A theoretical and computational analysis of full strong-branching
- Santanu S. Dey ,
- Yatharth Dubey ,
- Marco Molinaro ,
- Prachi Shah
Math Programming | , Vol 205: pp. 303-336
Full strong-branching (henceforth referred to as strong-branching) is a well-known variable
selection rule that is known experimentally to produce signi cantly smaller branch-and-bound
trees in comparison to all other known variable selection rules. In this paper, we attempt
an analysis of the performance of the strong-branching rule both from a theoretical and a
computational perspective. On the positive side for strong-branching we identify vertex cover as
a class of instances where this rule provably works well. In particular, for vertex cover we present
an upper bound on the size of the branch-and-bound tree using strong-branching as a function
of the additive integrality gap, show how the Nemhauser-Trotter property of persistency which
can be used as a pre-solve technique for vertex cover is being recursively and consistently used
through-out the strong-branching based branch-and-bound tree, and finally provide an example
of a vertex cover instance where not using strong-branching leads to a tree that has at least
exponentially more nodes than the branch-and-bound tree based on strong-branching. On the
negative side for strong-branching, we identify another class of instances where strong-branching
based branch-and-bound tree has exponentially larger tree in comparison to another branch-and
bound tree for solving these instances.

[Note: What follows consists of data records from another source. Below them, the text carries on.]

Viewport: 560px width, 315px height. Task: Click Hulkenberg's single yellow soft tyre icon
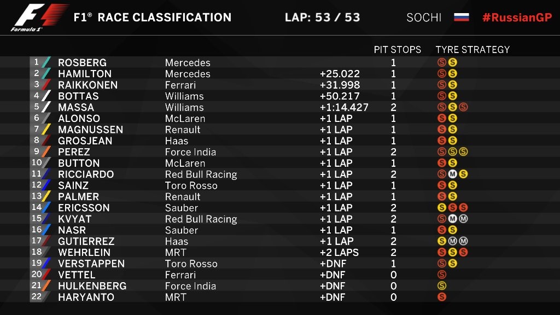pyautogui.click(x=442, y=285)
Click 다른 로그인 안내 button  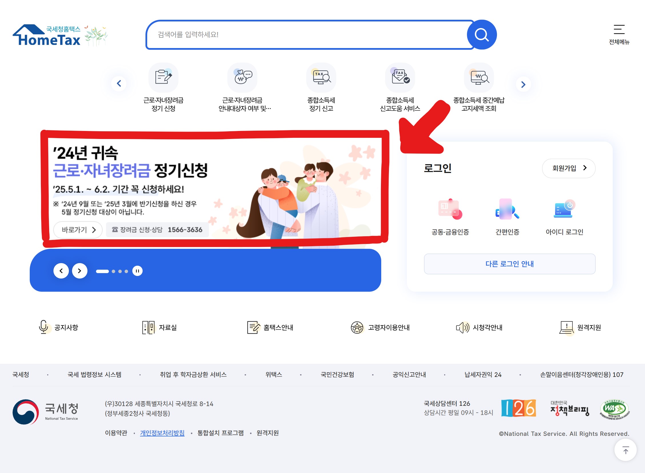tap(509, 264)
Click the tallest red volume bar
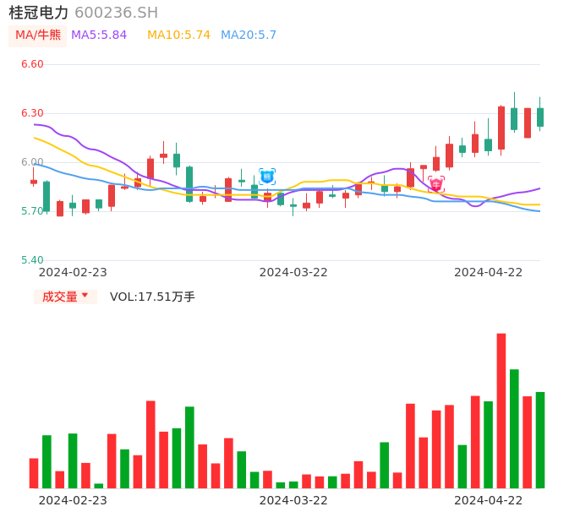Image resolution: width=580 pixels, height=512 pixels. coord(501,411)
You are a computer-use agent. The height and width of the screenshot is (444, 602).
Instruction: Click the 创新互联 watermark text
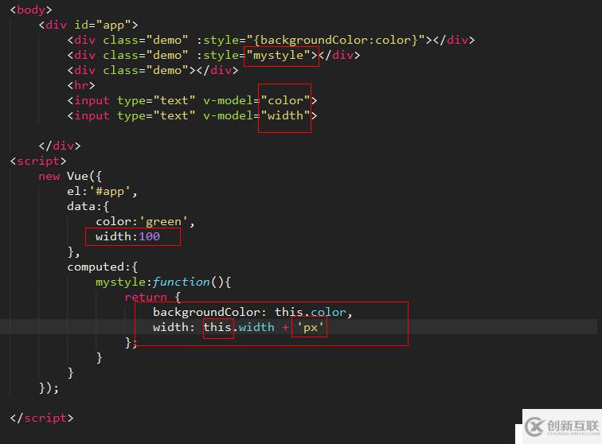[x=573, y=426]
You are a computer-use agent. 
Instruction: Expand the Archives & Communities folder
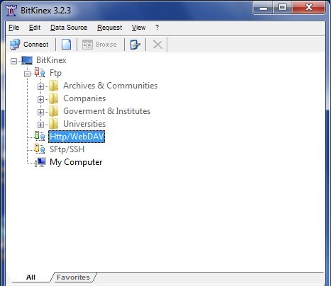click(40, 86)
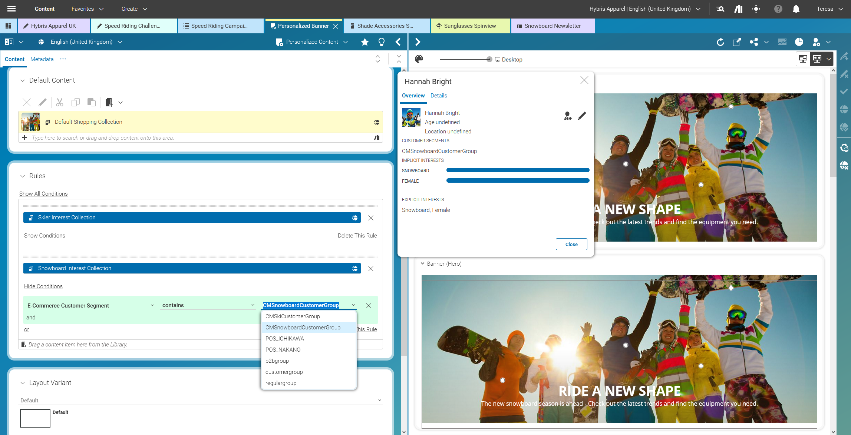Close the Hannah Bright overlay
Viewport: 851px width, 435px height.
point(584,80)
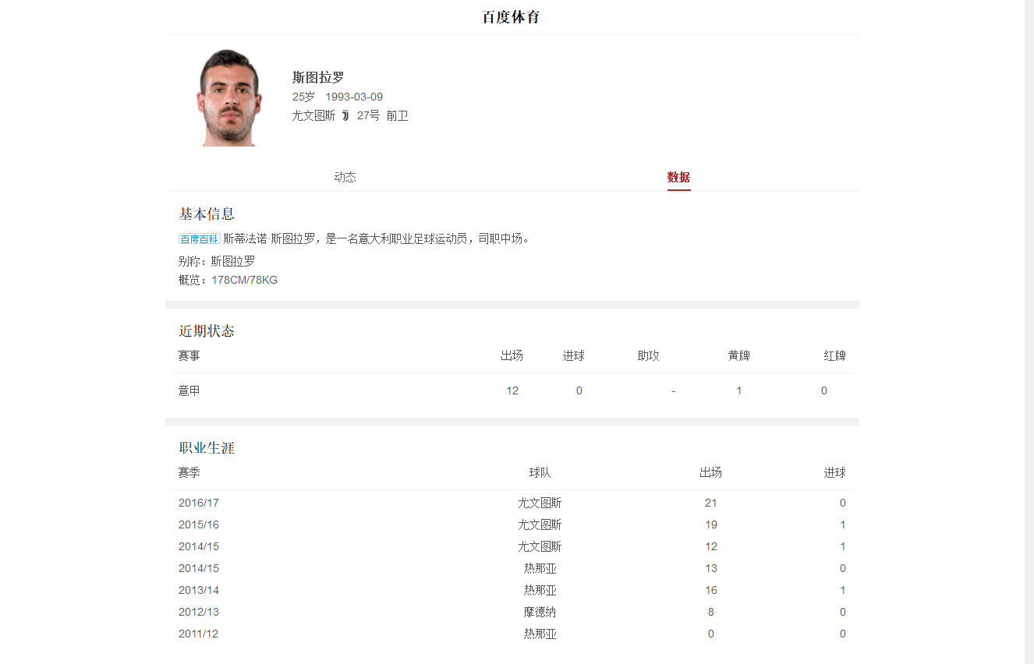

On the computational side, we first present a dynamic
programming algorithm to find an optimal branch-and-bound tree for any mixed integer linear
program (MILP) with n binary variables whose running time is poly(data(I))*3^n. Then we
conduct experiments on various types of instances like the lot-sizing problem and its variants,
packing integer programs (IP), covering IPs, chance constrained IPs, vertex cover, etc., to
understand how much larger is the size of the strong-branching based branch-and-bound tree in
comparison to the optimal branch-and-bound tree. The main take-away from these experiments
is that for all these instances, the size of the strong-branching based branch-and-bound tree is
within a factor of two of the size of the optimal branch-and-bound tree.